[MATERIAL PROVIDED]:
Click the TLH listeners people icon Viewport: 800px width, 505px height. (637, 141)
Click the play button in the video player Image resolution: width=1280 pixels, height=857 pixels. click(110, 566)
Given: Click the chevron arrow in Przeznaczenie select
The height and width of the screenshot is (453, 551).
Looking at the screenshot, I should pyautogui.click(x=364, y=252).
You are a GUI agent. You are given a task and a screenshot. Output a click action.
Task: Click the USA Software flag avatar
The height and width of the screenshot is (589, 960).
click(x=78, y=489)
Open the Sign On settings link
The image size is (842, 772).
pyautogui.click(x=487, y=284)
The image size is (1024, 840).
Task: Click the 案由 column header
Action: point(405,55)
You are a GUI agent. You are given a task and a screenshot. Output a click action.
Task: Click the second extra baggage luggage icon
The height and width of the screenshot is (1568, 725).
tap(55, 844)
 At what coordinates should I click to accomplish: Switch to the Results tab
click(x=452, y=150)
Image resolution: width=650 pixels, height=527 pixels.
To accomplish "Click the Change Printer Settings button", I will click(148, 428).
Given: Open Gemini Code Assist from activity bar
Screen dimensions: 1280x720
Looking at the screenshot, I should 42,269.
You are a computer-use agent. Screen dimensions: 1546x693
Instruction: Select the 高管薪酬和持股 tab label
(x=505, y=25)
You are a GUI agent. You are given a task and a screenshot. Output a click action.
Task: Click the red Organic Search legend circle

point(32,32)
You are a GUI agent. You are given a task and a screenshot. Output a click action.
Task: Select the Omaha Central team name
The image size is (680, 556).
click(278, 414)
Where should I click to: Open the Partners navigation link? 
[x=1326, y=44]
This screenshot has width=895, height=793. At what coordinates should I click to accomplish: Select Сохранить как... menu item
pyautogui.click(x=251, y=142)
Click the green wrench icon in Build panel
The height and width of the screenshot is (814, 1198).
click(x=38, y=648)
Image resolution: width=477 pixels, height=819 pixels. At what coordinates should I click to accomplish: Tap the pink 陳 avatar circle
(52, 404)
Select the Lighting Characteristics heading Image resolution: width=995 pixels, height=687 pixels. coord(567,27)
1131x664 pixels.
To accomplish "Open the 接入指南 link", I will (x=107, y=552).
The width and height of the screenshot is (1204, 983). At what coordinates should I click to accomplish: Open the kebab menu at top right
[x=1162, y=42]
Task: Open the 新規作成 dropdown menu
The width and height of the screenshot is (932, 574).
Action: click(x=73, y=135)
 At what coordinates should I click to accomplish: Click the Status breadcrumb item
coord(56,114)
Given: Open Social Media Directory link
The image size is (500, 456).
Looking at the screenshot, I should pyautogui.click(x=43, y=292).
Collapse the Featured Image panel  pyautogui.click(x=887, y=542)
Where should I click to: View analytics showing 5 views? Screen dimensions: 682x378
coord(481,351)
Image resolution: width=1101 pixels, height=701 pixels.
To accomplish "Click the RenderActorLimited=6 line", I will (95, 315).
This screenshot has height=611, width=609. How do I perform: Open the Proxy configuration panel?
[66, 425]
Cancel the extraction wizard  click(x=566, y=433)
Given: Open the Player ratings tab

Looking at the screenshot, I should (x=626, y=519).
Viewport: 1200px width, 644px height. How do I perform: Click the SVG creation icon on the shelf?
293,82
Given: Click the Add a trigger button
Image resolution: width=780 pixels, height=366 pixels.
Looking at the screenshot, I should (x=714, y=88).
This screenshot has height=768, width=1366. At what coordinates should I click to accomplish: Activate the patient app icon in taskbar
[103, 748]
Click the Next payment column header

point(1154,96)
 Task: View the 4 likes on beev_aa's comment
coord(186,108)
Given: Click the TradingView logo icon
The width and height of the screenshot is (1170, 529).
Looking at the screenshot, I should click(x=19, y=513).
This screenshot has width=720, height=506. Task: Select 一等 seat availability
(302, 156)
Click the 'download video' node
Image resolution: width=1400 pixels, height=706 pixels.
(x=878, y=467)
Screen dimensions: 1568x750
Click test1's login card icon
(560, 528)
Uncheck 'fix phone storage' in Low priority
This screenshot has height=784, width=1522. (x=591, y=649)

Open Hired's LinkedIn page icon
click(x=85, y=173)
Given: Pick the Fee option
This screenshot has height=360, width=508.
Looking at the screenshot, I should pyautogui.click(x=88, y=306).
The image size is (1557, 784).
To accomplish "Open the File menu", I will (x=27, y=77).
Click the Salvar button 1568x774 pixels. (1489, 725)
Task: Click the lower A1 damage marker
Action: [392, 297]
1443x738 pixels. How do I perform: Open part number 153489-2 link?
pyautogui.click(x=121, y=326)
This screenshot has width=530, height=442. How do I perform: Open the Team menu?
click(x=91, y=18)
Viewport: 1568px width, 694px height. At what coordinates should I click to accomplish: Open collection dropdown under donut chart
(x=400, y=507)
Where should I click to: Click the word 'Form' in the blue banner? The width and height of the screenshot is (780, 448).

[ABOUT THIS TASK]: All of the entries are to be set down again without alteration.

[EXERCISE OUTPUT]:
Click the TLH listeners people icon Viewport: 800px width, 505px height. (637, 141)
Click the play button in the video player Image resolution: width=1280 pixels, height=857 pixels. click(110, 566)
Given: Click the chevron arrow in Przeznaczenie select
The height and width of the screenshot is (453, 551).
Looking at the screenshot, I should pyautogui.click(x=364, y=252).
You are a GUI agent. You are given a task and a screenshot. Output a click action.
Task: Click the USA Software flag avatar
The height and width of the screenshot is (589, 960).
click(x=78, y=489)
Open the Sign On settings link
The image size is (842, 772).
pyautogui.click(x=487, y=284)
The image size is (1024, 840).
Task: Click the 案由 column header
Action: point(405,55)
You are a GUI agent. You are given a task and a screenshot. Output a click action.
Task: Click the second extra baggage luggage icon
The height and width of the screenshot is (1568, 725).
tap(55, 844)
 At what coordinates should I click to accomplish: Switch to the Results tab
click(x=452, y=150)
Image resolution: width=650 pixels, height=527 pixels.
To accomplish "Click the Change Printer Settings button", I will click(148, 428).
Given: Open Gemini Code Assist from activity bar
Screen dimensions: 1280x720
Looking at the screenshot, I should 42,269.
You are a computer-use agent. Screen dimensions: 1546x693
Instruction: Select the 高管薪酬和持股 tab label
(x=505, y=25)
You are a GUI agent. You are given a task and a screenshot. Output a click action.
Task: Click the red Organic Search legend circle

point(32,32)
You are a GUI agent. You are given a task and a screenshot. Output a click action.
Task: Select the Omaha Central team name
The image size is (680, 556).
click(278, 414)
Where should I click to: Open the Partners navigation link? 
[x=1326, y=44]
This screenshot has width=895, height=793. At what coordinates should I click to accomplish: Select Сохранить как... menu item
pyautogui.click(x=251, y=142)
Click the green wrench icon in Build panel
The height and width of the screenshot is (814, 1198).
click(x=38, y=648)
Image resolution: width=477 pixels, height=819 pixels. At what coordinates should I click to accomplish: Tap the pink 陳 avatar circle
(52, 404)
Select the Lighting Characteristics heading Image resolution: width=995 pixels, height=687 pixels. coord(567,27)
1131x664 pixels.
To accomplish "Open the 接入指南 link", I will (x=107, y=552).
The width and height of the screenshot is (1204, 983). At what coordinates should I click to accomplish: Open the kebab menu at top right
[x=1162, y=42]
Task: Open the 新規作成 dropdown menu
The width and height of the screenshot is (932, 574).
Action: click(x=73, y=135)
 At what coordinates should I click to accomplish: Click the Status breadcrumb item
coord(56,114)
Given: Open Social Media Directory link
The image size is (500, 456).
Looking at the screenshot, I should pyautogui.click(x=43, y=292).
Collapse the Featured Image panel  pyautogui.click(x=887, y=542)
Where should I click to: View analytics showing 5 views? Screen dimensions: 682x378
coord(481,351)
Image resolution: width=1101 pixels, height=701 pixels.
To accomplish "Click the RenderActorLimited=6 line", I will (95, 315).
This screenshot has height=611, width=609. How do I perform: Open the Proxy configuration panel?
[66, 425]
Cancel the extraction wizard  click(x=566, y=433)
Given: Open the Player ratings tab

Looking at the screenshot, I should (x=626, y=519).
Viewport: 1200px width, 644px height. How do I perform: Click the SVG creation icon on the shelf?
293,82
Given: Click the Add a trigger button
Image resolution: width=780 pixels, height=366 pixels.
Looking at the screenshot, I should (x=714, y=88).
This screenshot has height=768, width=1366. At what coordinates should I click to accomplish: Activate the patient app icon in taskbar
[103, 748]
Click the Next payment column header

point(1154,96)
 Task: View the 4 likes on beev_aa's comment
coord(186,108)
Given: Click the TradingView logo icon
The width and height of the screenshot is (1170, 529).
Looking at the screenshot, I should click(x=19, y=513).
This screenshot has width=720, height=506. Task: Select 一等 seat availability
(302, 156)
Click the 'download video' node
Image resolution: width=1400 pixels, height=706 pixels.
(x=878, y=467)
Screen dimensions: 1568x750
Click test1's login card icon
(560, 528)
Uncheck 'fix phone storage' in Low priority
This screenshot has height=784, width=1522. (x=591, y=649)

Open Hired's LinkedIn page icon
click(x=85, y=173)
Given: Pick the Fee option
This screenshot has height=360, width=508.
Looking at the screenshot, I should pyautogui.click(x=88, y=306).
The image size is (1557, 784).
To accomplish "Open the File menu", I will (x=27, y=77).
Click the Salvar button 1568x774 pixels. (1489, 725)
Task: Click the lower A1 damage marker
Action: [392, 297]
1443x738 pixels. How do I perform: Open part number 153489-2 link?
pyautogui.click(x=121, y=326)
This screenshot has width=530, height=442. How do I perform: Open the Team menu?
click(x=91, y=18)
Viewport: 1568px width, 694px height. At what coordinates should I click to accomplish: Open collection dropdown under donut chart
(x=400, y=507)
Where should I click to: Click the word 'Form' in the blue banner? The width and height of the screenshot is (780, 448).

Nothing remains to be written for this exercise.